Starring: George Harrison, John Lennon, Paul McCartney
As the hottest band in Britain, The Beatles (Harrison, Lennon, McCartney, Ringo Starr) spend their days running between TV and concert performances whilst dodging adoring and screaming fans. On their way to one of these performances, Paul's grandfather (Wilfrid Brambell) seems intent to cause mischief and Ringo gets fed up with the jokes at his expense. All the while, John and George much about to a selection of hits from the Fab Four.
It's hard, even now, to think how extraordinary the lives of the Beatles as individuals must have been in 1964. Four lads from Liverpool still in their early-twenties who had shot to international superstardom in just a year of their first record and became the biggest names on the planet; an impact that's still felt half a century later. Obviously, this not a film intended to capture a realistic day in the life (pun shamelessly intended) of The Beatles but rather it captures a fun fantasy of that life.

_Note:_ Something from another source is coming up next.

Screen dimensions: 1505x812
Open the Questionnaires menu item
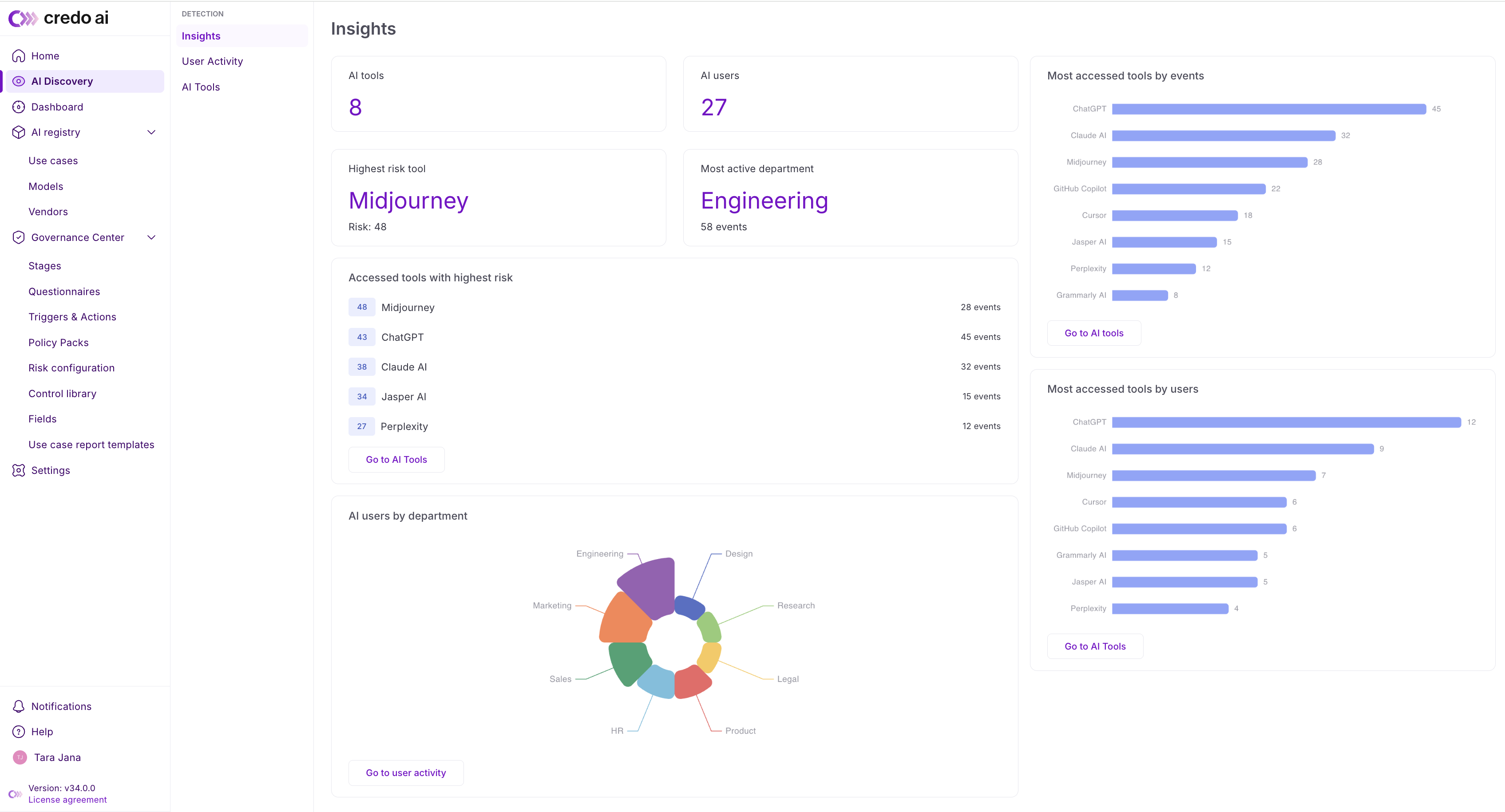(x=64, y=291)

Directing the film is Richard Lester, an American director expatriated to England and an associate of The Goons and with Lester at the helm, the film has an energetic and punchy sense of humour that delves towards the surreal (of course, The Beatles, particularly George Harrison, would also develop a connection and kinship to the inheritors of the surrealist comedy crown held by The Goons, Monty Python). The film owes a debt to the French New Wave that was popular at the period, with its energetic editing and loose, even hand-held, camera work whilst also pioneering the "mockumentary" format of comedic fictional "documentaries" in its own right.

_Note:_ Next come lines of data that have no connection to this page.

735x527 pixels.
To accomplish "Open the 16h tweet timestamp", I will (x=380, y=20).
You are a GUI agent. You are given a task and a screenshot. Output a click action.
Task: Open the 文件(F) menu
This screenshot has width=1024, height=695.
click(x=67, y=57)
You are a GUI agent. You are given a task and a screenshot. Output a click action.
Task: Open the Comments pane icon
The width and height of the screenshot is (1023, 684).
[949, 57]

It's probably not to be expected for The Beatles to be great actors, inexperience as they were, and it's true that they don't pull off astounding acting performances but all of them show some sort of promise and provide character and humour with the boys even having the occasional moment of showing a burgeoning skill for acting (especially John and Ringo) whilst Wilfrid Brambell, star of Steptoe And Son, has a few food scenes as Paul's manipulative Irish grandfather.

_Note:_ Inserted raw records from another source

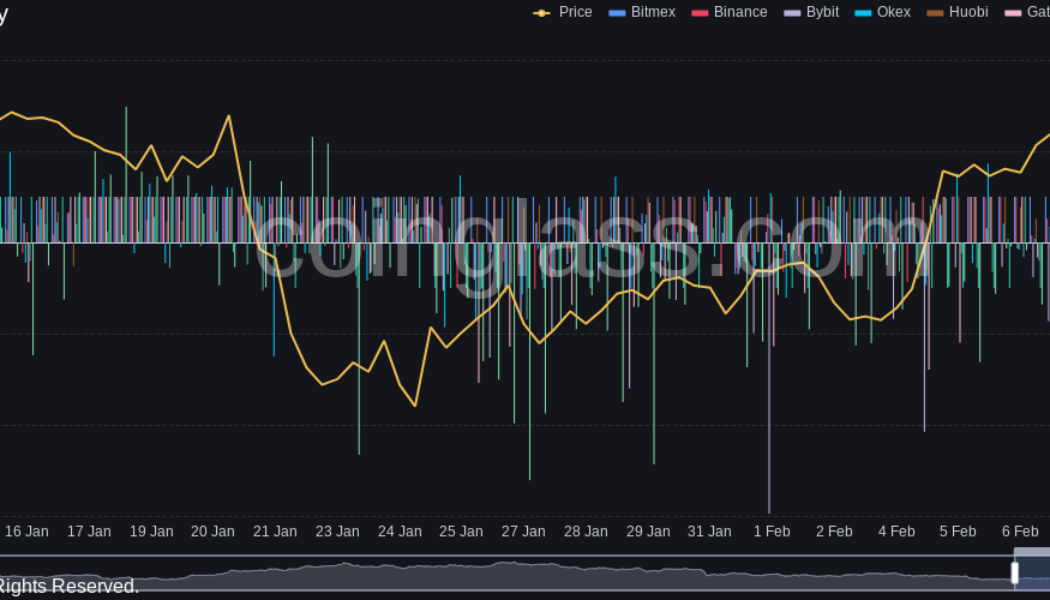Screen dimensions: 1050x600
Task: Click the 16 Jan x-axis date label
Action: pyautogui.click(x=27, y=531)
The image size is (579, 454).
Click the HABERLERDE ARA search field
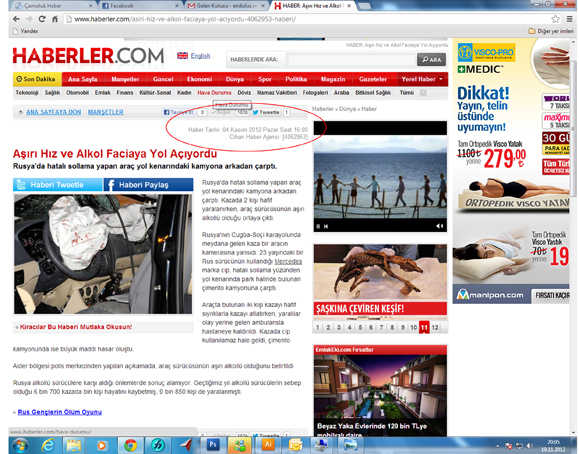tap(351, 59)
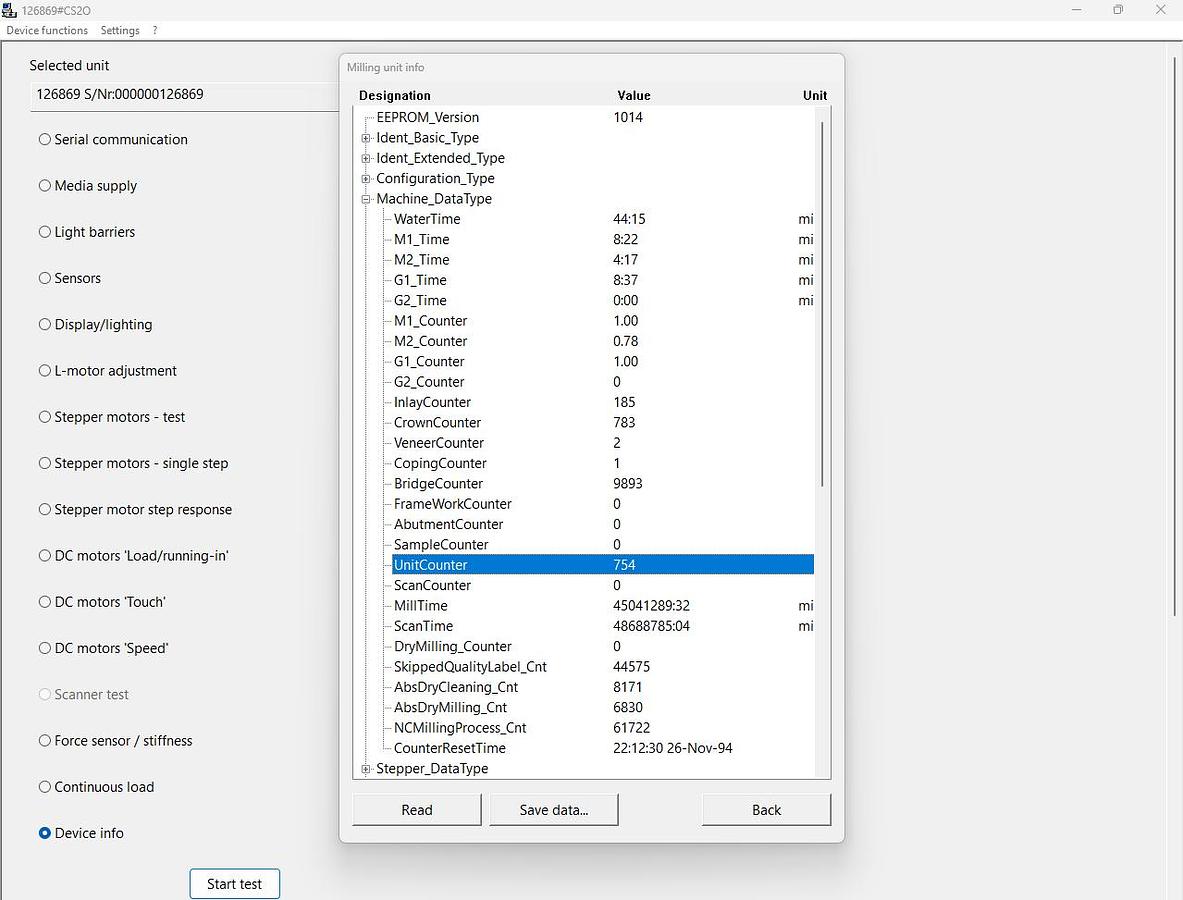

But the reason why anyone would hand over money for a Beatles movie is the music. Working off of what is probably the best work of their early career, The Beatles occasionally break the action with sort of proto-music-videos that help sell the spontaneity and fun in their songs and the opening credits and closing concert sell just how popular the band were better than pretty much any legitimate documentary ever can. The remaster boosts the visual and especially the audio quality of this classic bringing all that was great to the forefront.
This was the first of five films that directly involved The Beatles on screen (alongside Help! (1965), Magical Mystery Tour (1967), Yellow Submarine (1968) and the little-seen genuine documentary, Let It Be (1970)) but it's Hard Day's Night that has remained the most popular and for a reason. No other film has ever quite gotten to the root of how fun, exciting and genuinely brilliant The Beatles were than this film and it's essential viewing for any Beatle freak.